Shutter Island

There are some films that are just too clever for their own good. Such is the case with Shutter Island, which had me entranced through its first two-thirds before imploding upon itself and vomiting in the last third. There are so very many things to like about this film, but the end just leaves you distant, maybe even frustrated with its all-too-brainy stab at the macabre. When you have a filmmaker as heralded as Scorsese, you tend to grade on a curve, and Shutter Island seems to miss the mark at some points.

The film follows US Marshall Teddy Daniels (Leonardo DiCaprio), who travels with his partner Chuck (Mark Ruffalo) to Shutter Island. Shutter Island is a haggard mass of sharp rocks and deadly secrets–it is the epitome of a gothic setting. On the island, an old Civil War fort has been transformed into a mental hospital for the criminally insane, and when a child murderer named Rachel (Emily Mortimer) has escaped from that hospital, Teddy and Chuck are brought in to find her.

It seems like there is no way a prisoner can make it out alive, as the wards are surrounded by stiff cliffs and endless ocean. But somehow Rachel has managed to disappear. When Teddy meets the institution’s medical director, Dr. Cawley (Ben Kingsley), he is met with passive resistance. Cawley respects his patients, even if most of them have committed terrible acts, and he is very weary of Teddy’s possible philanderings. From the first moment they meet, these two men do not trust each other. For good reason. Their inspection starts off shaky. Rachel’s lead psychologist was granted a vacation and Cawley’s superior, a German Dr. Naehring (Max von Sydow; yes, that Max von Sydow) refuses them access to staff files.

Worse yet, the island itself seems to be conspiring against them. A hurricane howls, roofs leak, and the murky circumstances give Teddy terrible migraines. He begins getting dreadfully realistic hallucinations of his dead wife Delores (Michelle Williams), and his dreams are lucid and frightening. He gets flashes of horrific moments he experienced on the battlefield during World War II. Then everything begins to blend together. Seeds of paranoia are planted into Teddy’s brain, and before he knows it, he doesn’t know who he can trust anymore. As he searches harder and harder for Rachel, he travels deeper and deeper into the heart of darkness that is Shutter Island.

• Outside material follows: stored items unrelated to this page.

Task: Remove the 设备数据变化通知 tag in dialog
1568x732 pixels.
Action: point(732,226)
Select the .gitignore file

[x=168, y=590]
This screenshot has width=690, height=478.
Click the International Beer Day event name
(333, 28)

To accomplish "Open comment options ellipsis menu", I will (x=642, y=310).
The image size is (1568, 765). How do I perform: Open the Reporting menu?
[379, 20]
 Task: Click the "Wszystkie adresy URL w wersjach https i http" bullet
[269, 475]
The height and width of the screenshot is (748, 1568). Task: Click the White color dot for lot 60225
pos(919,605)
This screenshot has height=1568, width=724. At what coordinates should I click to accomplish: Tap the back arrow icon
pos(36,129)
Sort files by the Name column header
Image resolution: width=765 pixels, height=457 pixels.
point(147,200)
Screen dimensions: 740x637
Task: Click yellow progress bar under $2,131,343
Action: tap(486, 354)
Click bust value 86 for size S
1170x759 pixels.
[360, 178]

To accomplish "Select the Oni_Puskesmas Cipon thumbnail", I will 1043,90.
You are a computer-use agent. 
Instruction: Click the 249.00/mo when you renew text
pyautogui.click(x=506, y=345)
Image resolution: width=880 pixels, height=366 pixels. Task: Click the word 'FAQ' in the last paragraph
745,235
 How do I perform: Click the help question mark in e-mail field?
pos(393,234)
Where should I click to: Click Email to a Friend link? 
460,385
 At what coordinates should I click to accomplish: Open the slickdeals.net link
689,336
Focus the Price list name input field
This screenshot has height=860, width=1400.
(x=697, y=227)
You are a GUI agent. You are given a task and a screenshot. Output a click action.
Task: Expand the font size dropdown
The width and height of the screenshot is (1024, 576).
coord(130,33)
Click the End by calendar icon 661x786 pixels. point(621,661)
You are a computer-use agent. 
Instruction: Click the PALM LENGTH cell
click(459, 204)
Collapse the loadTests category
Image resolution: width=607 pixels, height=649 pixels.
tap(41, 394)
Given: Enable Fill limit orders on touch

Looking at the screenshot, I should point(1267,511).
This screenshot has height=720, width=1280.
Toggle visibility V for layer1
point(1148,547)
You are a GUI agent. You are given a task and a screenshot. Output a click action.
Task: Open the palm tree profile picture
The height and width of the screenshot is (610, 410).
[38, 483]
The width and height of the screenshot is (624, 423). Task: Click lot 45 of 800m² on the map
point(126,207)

And all of this is brilliant. Scorsese, always a master of showcasing character strife, layers the setting with distressing images and ominous sounds to showcase Teddy’s inner torment. The institution felt not unlike the House of Usher, and because of that, the entire film is cast in a dour mood. It wouldn’t be incorrect to call Shutter Island a noir in this way. Very dark in tone and theme. Lead by a deeply troubled, extremely hard-boiled protagonist. Even throwbacks to classic Hitchcock are woven in well. The aspects of obsession used so well in Vertigo seem particularly prevalent here. Scorsese is the king film homage within a film, and Shutter Island does it better than most of his others.

So, why did I sound so sour at the beginning of my review? Because this film drastically falls apart when it reaches its third act. For the most part, it walks its tight rope between horrific dreams and dreary reality quite brilliantly. But the film’s final moments try to wrangle it in and put it on a straight path. Everything in the film, up until those moments, is fighting it. Yet, it seems that Scorsese enjoyed the coy way the film’s resolution plays a trick on us. I’ll admit that I’m not a fan of the twist ending, so I guess I walk in with prejudice. But what Shutter Island attempts seems to go against the entire structure of the story.

But in the end, is the film’s conclusion so reprehensible? After some thought, I don’t think so. I feel Shutter Island is a movie that works much better on a second viewing, when you’re simply viewing the aesthetic and not focusing on such meaningless things as plot points. After all, you do have a tremendous lead performance from DiCaprio, and wonderfully-nuanced supporting work from Kingsley, Mortimer, and von Sydow. You do have some of the best shot work of Robert Richardson’s career. And you have one of the creepiest auras within a movie that I’ve seen in a long time.

This is probably the closest Scorsese will ever get to crafting a functional, effective horror film. In a way, it’s like introspective horror, which deals with the minds of the characters and doesn’t waste its energy on arbitrary action. Shutter Island is legitimately spooky. And now, as I finish typing this review, I realize that I’m not as angry with the film as I thought I was. Actually, I think I quite enjoyed it. You see, things are starting to change already. Now, if there was only something we could do to change that ending, then the experience would be perfect.